Ibadah.co.id – Di bawah asuhan Kiai Ali Ma’shum, Pesantren Krapyak berkembang pesat. Perlahan-lahan pesantren yang juga dikenal dengan nama Pesantren Al-Munawir ini memiliki sarana pendidikan yang cukup komplet, mulai dari taman kanak-kanak, madrasah diniyah (awaliyah, wustha, dan ulya), serta madrasah tsanawiyah, madrasah aliyah, takhashus, dan tahfiz Alquran. Dengan demikian, terjadi keseimbangan antara pengajian Alquran dan pengajian kitab-kitab kuning di Pesantren Krapyak.
Kedekatan dengan para santri menjadi ciri khas Kiai Ali. Kiai Ali gemar membangunkan santri untuk diajak shalat tahajud dan shalat Subuh secara berjamaah. Dalam memimpin pesantren, hampir seluruh waktu Kiai Ali disediakan untuk mengajar dan mendidik santri. Sore hingga Isya, beliau mengajar santri dengan sistem bandongan.
Sistem bandongan dilakukan dengan seorang kiai membaca kitab, sementara para santri menyimak kitab yang sama untuk dikaji. Dalam sistem ini, yang aktif adalah kiainya. Santri lebih banyak mendengarkan penjelasan kiai terhadap materi yang dibaca. Jenis kitab yang dibaca Kiai Ali dengan sistem bandongaan ini kebanyakan adalah kitab tafsir, hadis, dan fikih.
Sedang di pagi hari setelah Subuh, beliau mengajar dengan sistem sorogan. Sistem ini kebalikan dari sistem bandongan. Di sini menuntut keaktifan santri untuk membaca kitab, sedangkan kiai tinggal menyimak dan membenarkan jika bacaan tersebut salah.

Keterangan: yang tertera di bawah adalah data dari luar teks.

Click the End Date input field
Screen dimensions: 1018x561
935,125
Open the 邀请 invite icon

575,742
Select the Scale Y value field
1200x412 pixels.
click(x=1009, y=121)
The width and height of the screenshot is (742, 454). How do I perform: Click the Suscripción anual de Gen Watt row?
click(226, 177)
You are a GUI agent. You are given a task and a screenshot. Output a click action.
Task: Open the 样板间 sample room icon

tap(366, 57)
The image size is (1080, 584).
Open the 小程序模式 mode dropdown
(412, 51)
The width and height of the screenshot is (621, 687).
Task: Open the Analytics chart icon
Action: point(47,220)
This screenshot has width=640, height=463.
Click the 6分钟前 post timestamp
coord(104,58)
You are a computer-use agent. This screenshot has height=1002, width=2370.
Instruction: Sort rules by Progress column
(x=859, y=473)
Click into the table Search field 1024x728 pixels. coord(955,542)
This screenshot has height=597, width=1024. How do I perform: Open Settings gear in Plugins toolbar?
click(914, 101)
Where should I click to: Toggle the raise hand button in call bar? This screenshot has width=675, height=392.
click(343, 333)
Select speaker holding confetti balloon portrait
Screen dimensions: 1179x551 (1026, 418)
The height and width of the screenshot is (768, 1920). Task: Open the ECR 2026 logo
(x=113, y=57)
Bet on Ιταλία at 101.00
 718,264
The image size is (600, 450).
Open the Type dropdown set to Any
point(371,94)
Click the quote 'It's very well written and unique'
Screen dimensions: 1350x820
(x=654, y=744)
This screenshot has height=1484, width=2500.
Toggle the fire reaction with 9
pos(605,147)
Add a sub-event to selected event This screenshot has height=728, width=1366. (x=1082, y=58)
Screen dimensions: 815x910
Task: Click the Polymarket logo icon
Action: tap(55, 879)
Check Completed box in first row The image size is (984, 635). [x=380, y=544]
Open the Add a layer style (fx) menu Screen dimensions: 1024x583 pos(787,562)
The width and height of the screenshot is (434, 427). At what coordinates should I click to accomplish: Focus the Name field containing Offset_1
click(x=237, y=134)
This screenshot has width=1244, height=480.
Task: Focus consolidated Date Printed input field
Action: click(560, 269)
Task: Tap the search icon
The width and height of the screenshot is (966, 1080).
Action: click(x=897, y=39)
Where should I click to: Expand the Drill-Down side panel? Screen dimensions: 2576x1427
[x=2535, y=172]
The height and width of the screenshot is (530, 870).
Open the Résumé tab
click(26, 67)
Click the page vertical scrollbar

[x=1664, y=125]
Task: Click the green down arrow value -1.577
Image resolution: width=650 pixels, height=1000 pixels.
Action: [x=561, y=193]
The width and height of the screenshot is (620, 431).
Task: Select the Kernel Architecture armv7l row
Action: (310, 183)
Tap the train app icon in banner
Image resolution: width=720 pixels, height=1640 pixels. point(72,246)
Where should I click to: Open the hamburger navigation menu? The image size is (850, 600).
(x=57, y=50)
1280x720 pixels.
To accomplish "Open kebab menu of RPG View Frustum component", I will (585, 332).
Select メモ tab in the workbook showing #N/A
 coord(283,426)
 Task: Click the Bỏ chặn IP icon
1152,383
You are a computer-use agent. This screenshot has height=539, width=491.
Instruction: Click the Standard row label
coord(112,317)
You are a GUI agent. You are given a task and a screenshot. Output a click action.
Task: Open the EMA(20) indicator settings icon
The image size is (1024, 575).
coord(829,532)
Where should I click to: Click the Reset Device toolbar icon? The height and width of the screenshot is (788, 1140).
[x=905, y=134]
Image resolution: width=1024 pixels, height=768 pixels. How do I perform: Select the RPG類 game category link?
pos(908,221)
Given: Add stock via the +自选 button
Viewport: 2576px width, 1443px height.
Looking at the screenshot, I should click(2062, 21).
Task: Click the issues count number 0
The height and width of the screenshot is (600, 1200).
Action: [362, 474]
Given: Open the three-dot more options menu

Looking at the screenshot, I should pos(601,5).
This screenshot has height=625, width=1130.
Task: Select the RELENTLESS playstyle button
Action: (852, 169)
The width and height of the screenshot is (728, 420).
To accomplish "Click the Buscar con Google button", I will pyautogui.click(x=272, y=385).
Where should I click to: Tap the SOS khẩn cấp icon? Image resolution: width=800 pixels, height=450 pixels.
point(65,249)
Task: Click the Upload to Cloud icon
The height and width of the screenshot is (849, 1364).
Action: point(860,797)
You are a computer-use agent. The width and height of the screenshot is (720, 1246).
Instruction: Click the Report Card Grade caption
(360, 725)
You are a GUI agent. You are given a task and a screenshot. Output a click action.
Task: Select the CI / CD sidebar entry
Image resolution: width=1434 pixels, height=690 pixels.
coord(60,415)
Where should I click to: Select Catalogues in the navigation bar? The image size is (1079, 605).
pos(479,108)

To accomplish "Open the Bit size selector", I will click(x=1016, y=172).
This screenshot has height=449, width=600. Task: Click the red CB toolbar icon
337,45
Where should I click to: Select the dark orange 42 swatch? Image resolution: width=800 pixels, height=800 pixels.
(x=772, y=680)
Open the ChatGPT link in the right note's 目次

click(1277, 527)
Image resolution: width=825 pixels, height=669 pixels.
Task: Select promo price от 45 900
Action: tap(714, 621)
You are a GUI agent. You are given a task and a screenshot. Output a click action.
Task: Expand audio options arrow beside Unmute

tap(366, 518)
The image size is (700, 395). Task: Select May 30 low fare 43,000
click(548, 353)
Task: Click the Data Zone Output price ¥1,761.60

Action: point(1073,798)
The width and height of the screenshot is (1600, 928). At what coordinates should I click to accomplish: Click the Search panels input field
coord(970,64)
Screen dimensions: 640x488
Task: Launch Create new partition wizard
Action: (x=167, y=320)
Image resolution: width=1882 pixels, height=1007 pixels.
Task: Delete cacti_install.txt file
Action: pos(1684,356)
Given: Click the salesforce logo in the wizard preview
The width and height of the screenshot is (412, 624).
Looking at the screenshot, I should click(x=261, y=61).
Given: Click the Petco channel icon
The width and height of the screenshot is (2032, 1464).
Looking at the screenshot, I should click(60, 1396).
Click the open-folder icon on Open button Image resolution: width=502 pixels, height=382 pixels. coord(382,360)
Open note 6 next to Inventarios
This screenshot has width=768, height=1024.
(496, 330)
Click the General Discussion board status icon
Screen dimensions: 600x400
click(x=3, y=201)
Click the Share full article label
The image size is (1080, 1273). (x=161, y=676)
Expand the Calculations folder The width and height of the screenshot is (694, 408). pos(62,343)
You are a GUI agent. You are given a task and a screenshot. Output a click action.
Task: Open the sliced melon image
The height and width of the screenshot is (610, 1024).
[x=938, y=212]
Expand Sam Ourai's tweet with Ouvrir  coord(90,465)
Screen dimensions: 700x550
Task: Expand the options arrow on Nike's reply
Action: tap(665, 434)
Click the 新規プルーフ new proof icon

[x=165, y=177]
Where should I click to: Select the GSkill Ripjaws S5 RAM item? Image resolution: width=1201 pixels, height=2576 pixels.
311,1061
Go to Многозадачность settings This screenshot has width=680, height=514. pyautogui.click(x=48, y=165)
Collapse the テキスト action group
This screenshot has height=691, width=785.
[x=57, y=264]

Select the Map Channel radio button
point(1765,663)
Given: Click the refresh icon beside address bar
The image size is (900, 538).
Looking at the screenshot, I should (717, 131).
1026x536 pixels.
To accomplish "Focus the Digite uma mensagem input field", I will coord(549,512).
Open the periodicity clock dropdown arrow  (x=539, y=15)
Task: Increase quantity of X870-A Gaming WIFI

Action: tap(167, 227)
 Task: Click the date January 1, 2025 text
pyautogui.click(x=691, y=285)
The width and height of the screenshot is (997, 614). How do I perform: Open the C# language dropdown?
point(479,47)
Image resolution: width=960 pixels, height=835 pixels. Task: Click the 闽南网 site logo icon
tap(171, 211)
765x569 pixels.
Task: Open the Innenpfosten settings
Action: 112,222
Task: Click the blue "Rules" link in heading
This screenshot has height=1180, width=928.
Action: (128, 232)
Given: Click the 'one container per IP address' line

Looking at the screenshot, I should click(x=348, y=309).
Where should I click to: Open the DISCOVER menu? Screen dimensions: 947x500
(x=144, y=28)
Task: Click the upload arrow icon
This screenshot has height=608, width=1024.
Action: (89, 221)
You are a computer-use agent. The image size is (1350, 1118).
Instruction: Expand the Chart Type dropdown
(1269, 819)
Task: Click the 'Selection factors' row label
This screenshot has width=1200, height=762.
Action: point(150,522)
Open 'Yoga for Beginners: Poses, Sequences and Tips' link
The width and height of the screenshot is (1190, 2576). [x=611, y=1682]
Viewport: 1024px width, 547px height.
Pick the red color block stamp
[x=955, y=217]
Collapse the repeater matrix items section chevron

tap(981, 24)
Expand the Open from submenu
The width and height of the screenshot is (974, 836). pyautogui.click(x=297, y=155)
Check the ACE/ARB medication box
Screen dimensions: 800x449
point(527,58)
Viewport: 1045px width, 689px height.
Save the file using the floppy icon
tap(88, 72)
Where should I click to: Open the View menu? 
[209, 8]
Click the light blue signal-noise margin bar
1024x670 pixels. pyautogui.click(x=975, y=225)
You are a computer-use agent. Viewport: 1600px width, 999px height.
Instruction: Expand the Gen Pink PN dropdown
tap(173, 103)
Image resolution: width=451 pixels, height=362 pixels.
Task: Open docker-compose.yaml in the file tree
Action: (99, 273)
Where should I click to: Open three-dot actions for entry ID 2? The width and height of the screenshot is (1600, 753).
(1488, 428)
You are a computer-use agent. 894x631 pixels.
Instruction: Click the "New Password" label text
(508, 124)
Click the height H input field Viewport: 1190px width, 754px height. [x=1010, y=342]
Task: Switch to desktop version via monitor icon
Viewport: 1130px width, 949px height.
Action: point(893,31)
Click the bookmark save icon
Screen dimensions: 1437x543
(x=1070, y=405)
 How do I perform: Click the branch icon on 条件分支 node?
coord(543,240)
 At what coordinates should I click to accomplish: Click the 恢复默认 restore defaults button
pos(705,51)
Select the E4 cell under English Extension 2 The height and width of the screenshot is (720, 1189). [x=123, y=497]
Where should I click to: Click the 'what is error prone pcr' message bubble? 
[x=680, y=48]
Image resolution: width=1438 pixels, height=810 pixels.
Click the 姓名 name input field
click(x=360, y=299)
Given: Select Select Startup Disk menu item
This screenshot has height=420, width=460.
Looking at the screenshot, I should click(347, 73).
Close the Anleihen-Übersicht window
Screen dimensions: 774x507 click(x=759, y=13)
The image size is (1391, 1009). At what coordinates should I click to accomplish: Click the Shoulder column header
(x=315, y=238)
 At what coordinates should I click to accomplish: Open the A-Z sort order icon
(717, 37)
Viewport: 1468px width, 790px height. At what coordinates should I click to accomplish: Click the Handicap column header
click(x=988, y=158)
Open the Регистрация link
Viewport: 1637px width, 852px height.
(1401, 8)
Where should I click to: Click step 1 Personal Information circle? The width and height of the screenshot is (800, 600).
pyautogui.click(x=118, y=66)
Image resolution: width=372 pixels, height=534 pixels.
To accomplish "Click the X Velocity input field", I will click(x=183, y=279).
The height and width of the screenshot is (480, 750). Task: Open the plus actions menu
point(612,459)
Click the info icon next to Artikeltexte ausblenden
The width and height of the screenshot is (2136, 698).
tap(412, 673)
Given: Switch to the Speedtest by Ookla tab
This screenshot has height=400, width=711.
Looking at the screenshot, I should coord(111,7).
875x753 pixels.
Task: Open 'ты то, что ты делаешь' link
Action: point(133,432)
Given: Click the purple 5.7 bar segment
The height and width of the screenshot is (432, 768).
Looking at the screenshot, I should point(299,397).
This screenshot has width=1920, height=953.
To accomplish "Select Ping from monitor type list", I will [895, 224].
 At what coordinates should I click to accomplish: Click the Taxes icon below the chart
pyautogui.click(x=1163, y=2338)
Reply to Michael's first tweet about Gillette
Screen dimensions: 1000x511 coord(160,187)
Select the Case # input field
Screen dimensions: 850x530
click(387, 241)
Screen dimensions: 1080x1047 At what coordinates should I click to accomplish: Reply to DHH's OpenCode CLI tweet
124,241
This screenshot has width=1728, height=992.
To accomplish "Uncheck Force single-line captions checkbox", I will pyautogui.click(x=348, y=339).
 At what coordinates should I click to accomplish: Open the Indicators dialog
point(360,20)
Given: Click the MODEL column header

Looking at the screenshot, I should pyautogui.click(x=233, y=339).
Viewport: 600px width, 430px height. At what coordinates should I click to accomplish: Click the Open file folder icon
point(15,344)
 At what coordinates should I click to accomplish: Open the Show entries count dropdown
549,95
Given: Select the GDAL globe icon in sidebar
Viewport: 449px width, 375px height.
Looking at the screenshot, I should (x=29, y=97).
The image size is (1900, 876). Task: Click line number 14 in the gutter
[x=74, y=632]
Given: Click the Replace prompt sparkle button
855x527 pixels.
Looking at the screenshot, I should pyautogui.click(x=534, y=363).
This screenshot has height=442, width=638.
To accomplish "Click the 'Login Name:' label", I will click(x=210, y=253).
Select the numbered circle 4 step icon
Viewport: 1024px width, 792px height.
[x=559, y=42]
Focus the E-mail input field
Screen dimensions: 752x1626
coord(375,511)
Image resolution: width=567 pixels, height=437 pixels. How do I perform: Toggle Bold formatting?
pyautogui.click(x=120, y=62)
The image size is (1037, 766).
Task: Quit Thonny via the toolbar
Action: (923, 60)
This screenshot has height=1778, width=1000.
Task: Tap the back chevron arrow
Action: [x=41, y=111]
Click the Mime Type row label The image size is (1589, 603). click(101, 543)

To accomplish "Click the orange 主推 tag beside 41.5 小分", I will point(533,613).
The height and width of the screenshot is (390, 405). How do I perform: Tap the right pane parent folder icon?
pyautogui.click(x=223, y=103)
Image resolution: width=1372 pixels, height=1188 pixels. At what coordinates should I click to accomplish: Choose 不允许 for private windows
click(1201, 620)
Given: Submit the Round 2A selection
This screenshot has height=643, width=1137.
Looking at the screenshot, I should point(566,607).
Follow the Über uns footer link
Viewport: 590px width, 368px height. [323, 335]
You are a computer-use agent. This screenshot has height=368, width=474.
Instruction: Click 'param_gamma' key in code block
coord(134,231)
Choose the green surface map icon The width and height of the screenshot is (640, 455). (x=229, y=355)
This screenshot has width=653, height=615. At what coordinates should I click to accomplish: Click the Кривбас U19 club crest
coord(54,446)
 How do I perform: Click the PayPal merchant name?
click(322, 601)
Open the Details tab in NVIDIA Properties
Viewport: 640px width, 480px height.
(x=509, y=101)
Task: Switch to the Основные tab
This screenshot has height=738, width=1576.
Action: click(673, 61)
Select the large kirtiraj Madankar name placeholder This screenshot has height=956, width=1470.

Sistem ini diyakini keampuhannya dalam membentuk kualitas keilmuan santri, sebab santri dituntut untuk mempersiapkan banyak hal sebelum membaca kitab di hadapan kiai. Santri juga dilatih memberi penjelasan secara runtut terhadap apa yang dibaca dalam kitab. Dengan demikian, santri memiliki kesempatan luas untuk mengeksplorasi potensi keilmuan yang mendekam dalam dirinya. (RB)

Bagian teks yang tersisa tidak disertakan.